Chennai has a weather pattern that is slightly different from other major cities of India. Located deep in the south of the country, the city is situated on the thermal equator thereby ensuring that it does not have considerable temperature variations throughout the year.
While India is lashed by the Monsoons during July to September, Chennai gets most of its rainfall during mid-October to mid-December as a result of the annual Northeastern Monsoon.
The climate for most of the year remains hot, humid and tropical with temperatures peaking during May to July.
A lot of visitors coming to Chennai time their arrival to catch one of the city’s many vibrant festivals. The most popular festivals held in Chennai is the Pongal (held in mid-January) which is the traditional Tamil festival hailing the arrival of spring as well as the Karthikai Deepam Festival. The Karthikai Deepam Festival is the traditional Tamil festival of lights and is celebrated by lighting lamps and setting of fire-crackers across the entire state. The festival is held in November- December.
Other more modern festivals that celebrate achievements of Tamil culture in areas like dance, theatre and cinema include the Chennai Summer Festival and the Chennai Festival of Music and Dance.
Chennai is India’s fourth largest city and is the capital of Tamil Nadu, the southernmost state in the Indian Union. The city is located on the southeastern coast of India and is a bustling commercial center, hub of industry and the second busiest cargo port of India.
Not surprisingly then the city gets a considerable level of traffic of business and commercial visitors and connected to the world by the Chennai International Airport.
While not offering as many choices as the bigger aviation hubs of Delhi and Mumbai, the Chennai International Airport is serviced by a significant number of regional and international carriers.
The airport offers convenient connections to a host of international destinations across, Asia, the Middle East, Far East and Europe. Many visitors use Chennai as a springboard to commence their exploration of South India.
Being South India’s largest city and busiest center for commerce, Chennai gets a great deal of business visitors who find time to discover the many treasures of this often under-rated city.
The city is a proud center of Dravidian Civilization which is thought to be the oldest indigenous ethnic grouping of South Asia.Chennai and its periphery are home to a host of ancient cultural icons as well as more modern colonial architectural masterpieces with a pronounced Anglican influence.
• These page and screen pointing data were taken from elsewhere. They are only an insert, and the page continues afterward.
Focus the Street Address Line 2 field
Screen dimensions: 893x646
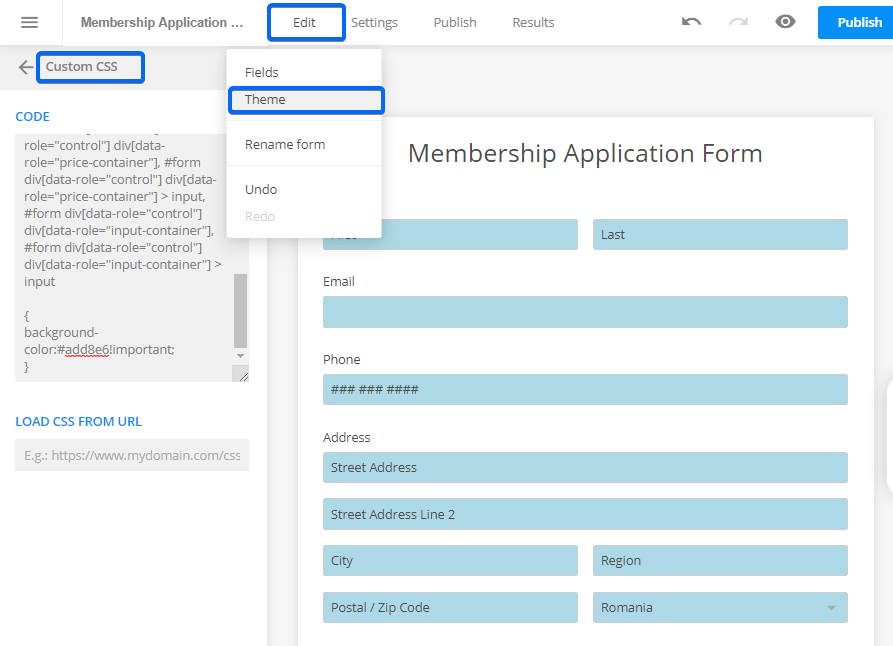click(x=585, y=514)
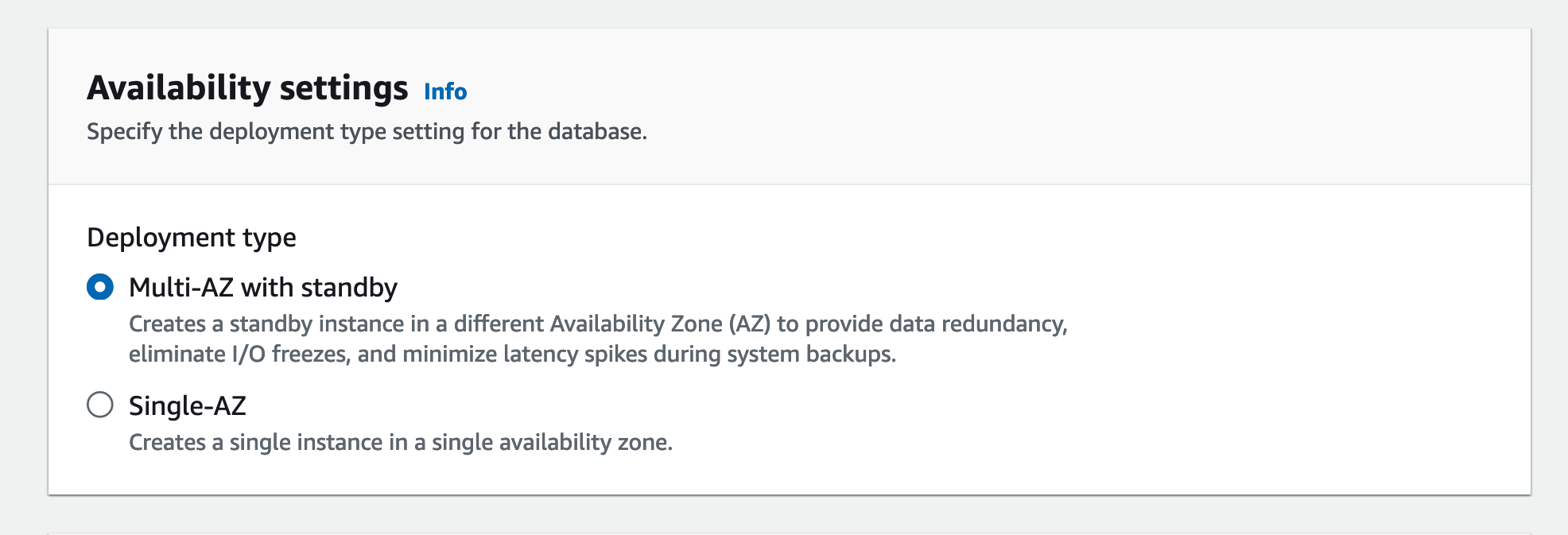Click the 'Specify the deployment type setting' subtitle
Image resolution: width=1568 pixels, height=535 pixels.
[367, 131]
Furthermore Tamil society is one of the most progressive and forward-looking across India. This has ensured that Chennai has a very vibrant urban landscape of cultural events, art, dance and music, museums and history as well as culinary traditions.
All of the above ensures that Chennai captivates a variety of visitors interested in history, culture, food, shopping, natural wonders, contemporary religions and even beach holidays.
Appropriate Attire :
Chennai has a proud history of progressivism. The city has always been a center of art, free-thinkers and literature which coupled with centuries of western and foreign influence has created a vibrant cultural scene.
With near universal literacy, Chennai is very upwardly mobile so modest casual wear and western clothes (covering arms and legs) are a common sight at most top end establishments, shopping districts as well as areas of visitor interest.
However as in other major cities of India, there is great value put on modesty. Covering arms and legs and opting for clothing not too revealing is always a smarter choice and ensures that the visitor attracts no unwanted attention.
When visiting temples, mosques, religious sites as well as some of the cultural artifacts, national monuments and street markets you may be required to dress conservatively ensuring that arms, legs and even hair are covered.